Я поднял свое стекло, чтобы «Импала» стала больше похожа на пулю. В наступившей тишине Либби посмотрела в грязное зеркало с моей стороны, ее волосы все еще плыли по ветру, но теперь ровно, словно она падала, и в этот момент в выражении ее лица, ее бровях, во взгляде я увидел ее десятилетней, смотрящей через кухню на то, как морда ее брата проступает сквозь его рот, ощущая, как в ответ ее язык распухает во рту.
Думала ли она до того мгновения, что сумеет проскочить? Остаться такой, как ее сестра, жить нормальной жизнью в городе? Несмотря на то что Дед рассказал ей, кто она такая.
Когда ты ребенок, факты значения не имеют. Зависит от того, насколько ты веришь. Как сильно ты желаешь.
Для Даррена первое обращение было свершившейся мечтой.
Для Либби это было началом кошмара.
И ей пришлось сначала увидеть, как это происходит с ее братом.
Действительно ли моя мама удерживала их в углу шваброй всю ночь, прежде чем Дед пришел, или… или Либби обратилась, чтобы защитить ее, чтобы хоть один из них мог осуществить эту мечту?
Мне незачем было спрашивать. Я видел это каждый раз, когда она смотрела на меня.
Она вступила в кошмар, чтобы не дать попасть туда своей сестре.
Пятнадцать лет я делал вид, что Либби моя мать, поскольку они были похожи как две капли воды. Я думал, что она тоже делала вид. Она намеревалась постараться, чтобы моя мать выросла нормальной.

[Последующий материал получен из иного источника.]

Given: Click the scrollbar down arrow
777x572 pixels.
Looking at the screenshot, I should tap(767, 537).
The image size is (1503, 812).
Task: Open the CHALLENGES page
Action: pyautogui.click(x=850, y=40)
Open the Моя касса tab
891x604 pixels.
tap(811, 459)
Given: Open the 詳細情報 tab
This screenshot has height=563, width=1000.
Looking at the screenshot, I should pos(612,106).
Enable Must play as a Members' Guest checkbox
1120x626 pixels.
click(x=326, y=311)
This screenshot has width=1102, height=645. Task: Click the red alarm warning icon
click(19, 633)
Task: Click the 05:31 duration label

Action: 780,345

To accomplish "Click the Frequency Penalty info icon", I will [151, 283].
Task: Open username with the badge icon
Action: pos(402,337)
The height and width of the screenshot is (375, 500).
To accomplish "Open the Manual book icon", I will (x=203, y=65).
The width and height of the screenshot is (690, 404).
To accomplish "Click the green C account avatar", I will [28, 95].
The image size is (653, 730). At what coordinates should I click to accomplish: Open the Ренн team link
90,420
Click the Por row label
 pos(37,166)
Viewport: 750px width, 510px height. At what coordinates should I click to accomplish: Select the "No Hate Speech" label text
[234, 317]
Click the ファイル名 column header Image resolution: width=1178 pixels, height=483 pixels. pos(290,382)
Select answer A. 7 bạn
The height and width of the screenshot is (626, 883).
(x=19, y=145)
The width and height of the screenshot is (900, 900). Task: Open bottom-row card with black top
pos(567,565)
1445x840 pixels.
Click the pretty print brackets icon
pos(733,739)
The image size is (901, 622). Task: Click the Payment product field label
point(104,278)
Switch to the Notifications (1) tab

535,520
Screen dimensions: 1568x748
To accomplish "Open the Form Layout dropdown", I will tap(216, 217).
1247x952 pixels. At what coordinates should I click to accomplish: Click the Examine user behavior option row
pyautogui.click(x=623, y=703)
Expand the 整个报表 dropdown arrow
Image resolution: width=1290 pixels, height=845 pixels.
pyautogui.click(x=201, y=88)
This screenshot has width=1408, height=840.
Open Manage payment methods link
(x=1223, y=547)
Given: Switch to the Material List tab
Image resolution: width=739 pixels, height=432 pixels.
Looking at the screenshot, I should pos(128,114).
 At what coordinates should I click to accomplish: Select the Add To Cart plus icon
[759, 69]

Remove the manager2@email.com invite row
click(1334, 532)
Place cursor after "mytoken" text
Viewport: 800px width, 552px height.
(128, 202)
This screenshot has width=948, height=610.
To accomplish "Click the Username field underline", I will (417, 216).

Она рассчитывала на это.
А если не она, то я.
А все, чего хотел я, – предать ее. Стать таким, как Даррен. Который уже остался во многих милях позади нас. В тюрьме. Не в пруду, не в бочке. Не за банку земляничного кулера, которые он всегда крал в мини-маркетах.
За разграбление могил.
За каннибализм.
По словам Деда, Даррен и Либби и остальные вервольфы их поколения родились слишком поздно.
Им не хватало того, что он называл могильным днем.
Позже Даррен говорил мне, что старик просто пытается вызвать у меня отвращение, превратить меня в мальчиковую версию Красной Шапочки, которая боится сойти с безопасной тропинки.